CTI BioPharma Corp. (CTI or the Company) (NASDAQ and MTA: CTIC) announced today that pacritinib has been granted Fast Track designation by the U.S. Food and Drug Administration (FDA) for the treatment of intermediate and high risk myelofibrosis, including but not limited to patients with disease related thrombocytopenia, patients experiencing treatment emergent thrombocytopenia on other JAK2 therapy or patients who are intolerant to or whose symptoms are sub-optimally managed on other JAK2 therapy. Pacritinib is an oral tyrosine kinase inhibitor with dual activity against JAK2 and FLT3. The drug candidate is currently being evaluated in two Phase 3 clinical trials, known as the PERSIST program, for patients with myelofibrosis.
"We are very pleased that the pacritinib development program in myelofibrosis has been granted Fast Track designation, and we look forward to continuing to work closely with the FDA on this important drug candidate," stated James A. Bianco, M.D., President and CEO. "We believe that pacritinib's unique profile has the potential to serve an unmet medical need that currently exists in this patient population, particularly for those patients with disease or therapy-related low platelet counts."
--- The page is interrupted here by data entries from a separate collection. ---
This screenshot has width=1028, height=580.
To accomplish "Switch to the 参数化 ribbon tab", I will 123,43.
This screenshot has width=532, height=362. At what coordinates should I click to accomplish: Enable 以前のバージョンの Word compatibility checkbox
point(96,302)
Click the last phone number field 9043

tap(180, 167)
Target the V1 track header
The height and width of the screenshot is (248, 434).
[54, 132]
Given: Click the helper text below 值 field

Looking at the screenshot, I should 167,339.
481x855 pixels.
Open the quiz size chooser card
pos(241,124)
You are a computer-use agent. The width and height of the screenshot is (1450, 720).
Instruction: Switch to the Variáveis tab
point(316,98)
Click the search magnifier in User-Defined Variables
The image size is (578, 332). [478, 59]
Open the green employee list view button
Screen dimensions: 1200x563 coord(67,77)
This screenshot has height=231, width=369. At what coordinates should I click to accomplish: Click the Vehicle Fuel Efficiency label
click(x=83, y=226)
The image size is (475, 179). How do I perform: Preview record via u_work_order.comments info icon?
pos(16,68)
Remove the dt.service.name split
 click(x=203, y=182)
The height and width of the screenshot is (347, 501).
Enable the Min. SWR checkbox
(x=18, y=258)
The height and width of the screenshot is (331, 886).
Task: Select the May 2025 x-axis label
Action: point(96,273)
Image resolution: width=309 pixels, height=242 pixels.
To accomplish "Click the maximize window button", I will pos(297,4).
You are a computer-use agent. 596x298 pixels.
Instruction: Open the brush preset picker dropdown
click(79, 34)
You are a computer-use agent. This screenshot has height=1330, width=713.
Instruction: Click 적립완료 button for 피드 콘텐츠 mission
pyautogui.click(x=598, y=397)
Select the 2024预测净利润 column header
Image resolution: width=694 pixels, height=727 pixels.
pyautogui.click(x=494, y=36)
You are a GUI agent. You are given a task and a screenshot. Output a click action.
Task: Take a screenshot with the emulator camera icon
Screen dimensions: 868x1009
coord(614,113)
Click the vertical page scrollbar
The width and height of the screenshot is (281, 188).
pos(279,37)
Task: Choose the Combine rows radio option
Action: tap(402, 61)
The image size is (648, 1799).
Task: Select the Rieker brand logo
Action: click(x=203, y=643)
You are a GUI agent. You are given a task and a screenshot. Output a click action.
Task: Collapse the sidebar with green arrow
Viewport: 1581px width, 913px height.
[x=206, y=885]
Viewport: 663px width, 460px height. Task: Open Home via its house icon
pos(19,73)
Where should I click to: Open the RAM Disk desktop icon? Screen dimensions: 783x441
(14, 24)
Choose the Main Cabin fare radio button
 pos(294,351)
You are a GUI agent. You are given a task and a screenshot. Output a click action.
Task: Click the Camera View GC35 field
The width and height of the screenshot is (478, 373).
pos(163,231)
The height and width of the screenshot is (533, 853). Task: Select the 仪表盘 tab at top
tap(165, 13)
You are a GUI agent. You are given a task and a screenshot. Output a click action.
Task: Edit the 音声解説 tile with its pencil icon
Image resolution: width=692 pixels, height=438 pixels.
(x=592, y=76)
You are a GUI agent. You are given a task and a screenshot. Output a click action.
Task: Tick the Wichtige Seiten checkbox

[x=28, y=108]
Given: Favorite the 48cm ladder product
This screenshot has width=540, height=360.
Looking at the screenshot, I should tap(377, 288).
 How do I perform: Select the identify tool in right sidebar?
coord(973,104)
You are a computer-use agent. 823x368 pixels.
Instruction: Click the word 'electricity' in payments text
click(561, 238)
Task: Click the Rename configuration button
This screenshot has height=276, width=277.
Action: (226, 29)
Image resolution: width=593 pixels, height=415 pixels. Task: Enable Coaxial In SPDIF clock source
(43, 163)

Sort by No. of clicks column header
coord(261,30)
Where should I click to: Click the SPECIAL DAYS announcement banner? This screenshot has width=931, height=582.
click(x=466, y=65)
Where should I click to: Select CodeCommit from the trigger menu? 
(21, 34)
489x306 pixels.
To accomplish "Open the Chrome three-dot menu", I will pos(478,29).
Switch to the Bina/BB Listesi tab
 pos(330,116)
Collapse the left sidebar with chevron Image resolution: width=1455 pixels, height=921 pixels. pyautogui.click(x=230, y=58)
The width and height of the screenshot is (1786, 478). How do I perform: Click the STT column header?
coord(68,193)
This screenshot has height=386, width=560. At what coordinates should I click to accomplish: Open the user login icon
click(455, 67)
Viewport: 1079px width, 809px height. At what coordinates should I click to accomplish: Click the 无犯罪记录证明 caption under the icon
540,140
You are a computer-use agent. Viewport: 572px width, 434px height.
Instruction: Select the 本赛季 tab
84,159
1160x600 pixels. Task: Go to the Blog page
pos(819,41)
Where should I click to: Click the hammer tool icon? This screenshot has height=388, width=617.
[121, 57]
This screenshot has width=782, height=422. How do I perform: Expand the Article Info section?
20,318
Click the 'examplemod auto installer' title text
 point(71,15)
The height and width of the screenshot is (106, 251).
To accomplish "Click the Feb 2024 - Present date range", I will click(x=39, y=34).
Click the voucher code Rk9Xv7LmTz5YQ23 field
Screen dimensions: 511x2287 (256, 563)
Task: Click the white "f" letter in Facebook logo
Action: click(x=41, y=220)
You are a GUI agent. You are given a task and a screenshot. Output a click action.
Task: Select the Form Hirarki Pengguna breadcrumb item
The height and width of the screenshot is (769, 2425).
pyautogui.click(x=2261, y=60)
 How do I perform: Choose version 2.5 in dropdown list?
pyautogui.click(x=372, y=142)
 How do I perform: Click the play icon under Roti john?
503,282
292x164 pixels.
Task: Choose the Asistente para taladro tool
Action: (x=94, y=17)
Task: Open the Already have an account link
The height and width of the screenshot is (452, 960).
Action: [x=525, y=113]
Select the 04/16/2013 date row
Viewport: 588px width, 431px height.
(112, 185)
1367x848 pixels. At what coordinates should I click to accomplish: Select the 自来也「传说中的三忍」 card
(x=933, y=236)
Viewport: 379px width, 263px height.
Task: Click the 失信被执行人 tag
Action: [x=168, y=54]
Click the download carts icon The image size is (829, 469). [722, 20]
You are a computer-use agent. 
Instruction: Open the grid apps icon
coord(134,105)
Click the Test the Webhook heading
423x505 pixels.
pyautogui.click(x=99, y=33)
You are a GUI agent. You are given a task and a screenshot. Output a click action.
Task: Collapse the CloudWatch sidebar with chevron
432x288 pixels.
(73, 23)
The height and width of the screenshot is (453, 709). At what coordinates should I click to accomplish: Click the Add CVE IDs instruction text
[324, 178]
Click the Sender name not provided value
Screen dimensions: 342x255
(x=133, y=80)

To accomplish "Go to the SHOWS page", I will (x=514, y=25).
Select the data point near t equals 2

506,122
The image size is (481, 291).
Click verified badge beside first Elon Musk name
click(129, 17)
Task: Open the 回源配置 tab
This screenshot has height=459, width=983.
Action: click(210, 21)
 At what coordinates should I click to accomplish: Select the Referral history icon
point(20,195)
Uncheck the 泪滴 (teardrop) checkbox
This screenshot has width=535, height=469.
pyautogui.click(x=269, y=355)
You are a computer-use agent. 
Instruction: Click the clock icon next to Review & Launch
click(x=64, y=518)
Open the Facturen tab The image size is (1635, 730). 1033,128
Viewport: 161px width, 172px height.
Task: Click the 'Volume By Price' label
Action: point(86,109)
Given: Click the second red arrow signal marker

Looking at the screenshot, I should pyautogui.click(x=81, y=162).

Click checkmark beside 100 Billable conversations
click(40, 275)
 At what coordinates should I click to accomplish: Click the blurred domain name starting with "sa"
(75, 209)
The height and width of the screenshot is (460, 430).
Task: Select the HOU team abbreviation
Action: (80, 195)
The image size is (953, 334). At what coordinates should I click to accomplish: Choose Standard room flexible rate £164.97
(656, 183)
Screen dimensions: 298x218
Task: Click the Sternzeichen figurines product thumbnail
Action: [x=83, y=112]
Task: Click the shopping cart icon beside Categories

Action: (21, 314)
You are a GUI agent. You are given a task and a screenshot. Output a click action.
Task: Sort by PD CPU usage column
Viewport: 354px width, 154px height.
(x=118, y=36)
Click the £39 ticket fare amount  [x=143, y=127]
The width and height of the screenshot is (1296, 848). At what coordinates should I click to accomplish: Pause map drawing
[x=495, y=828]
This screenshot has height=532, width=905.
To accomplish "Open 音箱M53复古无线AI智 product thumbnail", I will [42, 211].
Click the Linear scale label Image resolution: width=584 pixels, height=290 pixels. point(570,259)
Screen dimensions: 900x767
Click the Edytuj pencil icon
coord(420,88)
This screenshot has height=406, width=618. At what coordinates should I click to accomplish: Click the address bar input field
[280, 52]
The Fast Track process is designed to facilitate the development, and expedite the review of drugs to treat serious conditions and fill an unmet medical need. An unmet need is a condition whose treatment or diagnosis is not addressed adequately by available therapy. The purpose of the Fast Track designation is to make important new drugs available to the patient earlier. The Fast Track program also enables a company to submit sections of the NDA on a rolling basis as data becomes available. This enables the FDA to review sections of the NDA as they are received, rather than waiting until every section of the application is completed before the entire application can be reviewed. NDA review usually does not begin until the company has submitted the entire application to the FDA. A drug program with Fast Track designation enables the company to have early and frequent communication with the FDA in the development and review of the product candidate, often leading to faster drug approval and access by patients.